An exact copy of the entries is needed, with every line included.

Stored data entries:
· · · · ·
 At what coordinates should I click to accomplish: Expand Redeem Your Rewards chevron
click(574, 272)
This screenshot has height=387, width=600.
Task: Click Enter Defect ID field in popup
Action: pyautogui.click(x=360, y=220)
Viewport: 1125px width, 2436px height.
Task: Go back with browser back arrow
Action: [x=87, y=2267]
· · · · ·
Answer box:
 At what coordinates should I click to accomplish: Expand Redeem Your Rewards chevron
click(574, 272)
This screenshot has height=387, width=600.
Task: Click Enter Defect ID field in popup
Action: pyautogui.click(x=360, y=220)
Viewport: 1125px width, 2436px height.
Task: Go back with browser back arrow
Action: [x=87, y=2267]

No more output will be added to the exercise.